Awards
NDRI
Nicola Thomson completed her Curtin University PhD at NDRI’s Melbourne Office in April 2015 under the supervision of Professors David Moore and Suzanne Fraser.
Her PhD thesis, Making Methamphetamine: Enacting a Drug and its Consumers in Scientific Accounts, Personal Narratives and Service Provision, received an ‘A’ from both examiners. Nicola analysed in depth interviews with methamphetamine users and service providers, exploring the ways in which methamphetamine use is shaped by mainstream understandings of this drug as well as access to resources such as education, housing and employment.
Prior to undertaking her PhD, Nicola worked in the alcohol and other drug sector as an advocate and researcher. She is now working in research and policy at the Victorian Department of Health and Human Services.
NDARC
At NDARC, Katrina Champion, Clare McCormack, Gabrielle Campbell and Mark Deady were recently awarded PhDs.
Katrina Champion’s thesis, Paying Attention to Prevention: An Internet-based Framework to Address Alcohol, Cannabis, Ecstasy and New Psychoactive Substance Use, focused on the development and evaluation of the Internet-based Climate Schools substance use prevention programs. During her PhD, she developed the first online school-based program to prevent ecstasy and new psychoactive substance use and conducted a cluster randomised controlled trial in 11 secondary schools in Sydney to determine its efficacy.
Clare McCormack, in her thesis Prenatal Alcohol Exposure and Infant Cognitive Development, used data from the Triple B Study to investigate the epidemiology of alcohol use during pregnancy and its association with infant cognitive outcomes. Key findings included that alcohol use during pregnancy in Australia is common, particularly early in the first trimester prior to awareness of pregnancy; exposure to low levels of alcohol was not associated with impaired cognitive outcomes for children; and alcohol use by partners was strongly related to alcohol use by mothers.
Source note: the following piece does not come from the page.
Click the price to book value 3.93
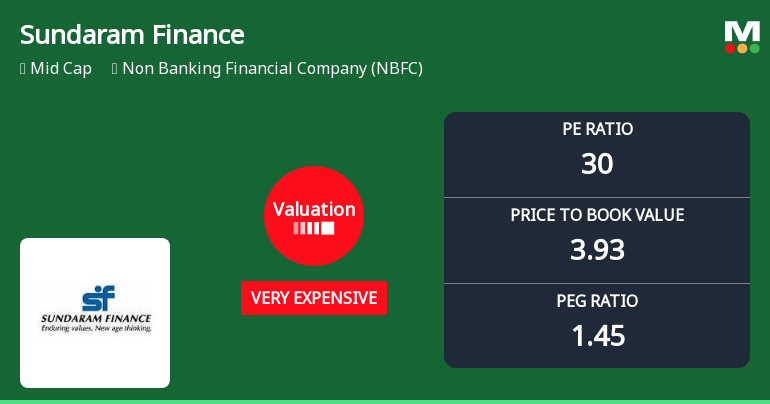The height and width of the screenshot is (404, 770). coord(597,250)
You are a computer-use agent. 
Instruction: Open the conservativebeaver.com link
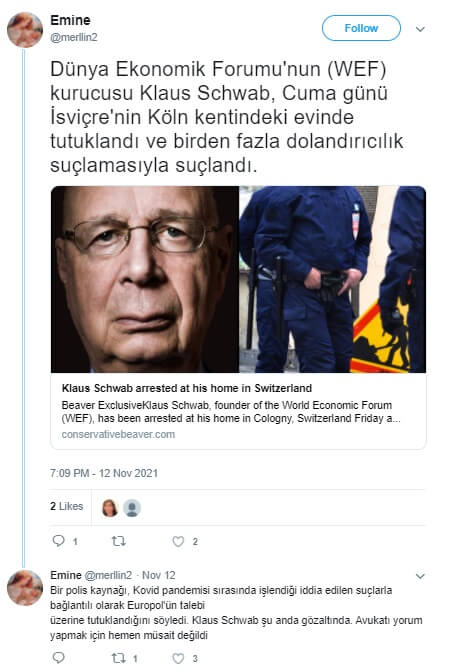coord(118,434)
Later in 2016 Clare will take up a prestigious Reiner Postdoctoral Fellowship in Psychiatry at Columbia University in New York City.
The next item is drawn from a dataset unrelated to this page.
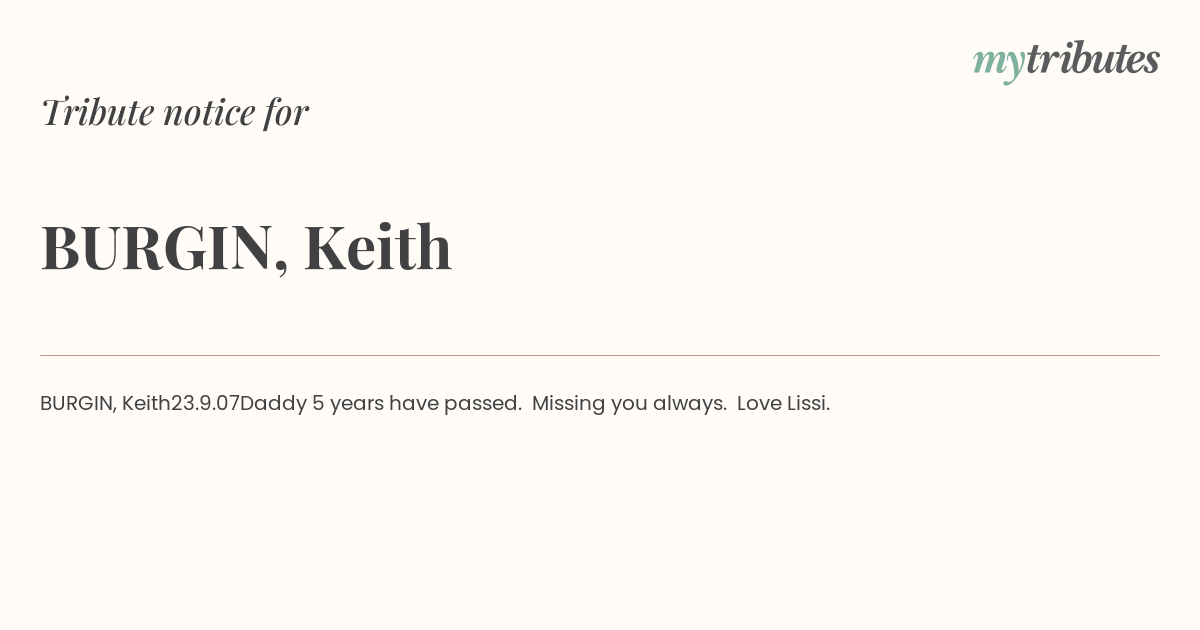
Task: Click the words "notice for" in the heading
Action: click(x=236, y=112)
In her thesis entitled, Complexities and cCmorbidities in Patients with Chronic Non-Cancer Pain: Suicidal Behaviours and Pharmaceutical Opioid Use, Gabrielle examined suicidality and comorbidity among people living with chronic non-cancer pain who are prescribed opioids, drawing on data from the POINT study, a national prospective cohort which follows 1,500 chronic pain patients who are prescribed pharmaceutical opioids.
Mark’s PhD project, Comorbid Depression and Problematic Alcohol Use in Young People: The Development and Evaluation of an Online Intervention involved the development of an internet-based, psychological intervention to treating co-occurring moderate depression and problematic alcohol use in young people (the DEAL Project). Mark is now working in mental health research at the Black Dog Institute at UNSW.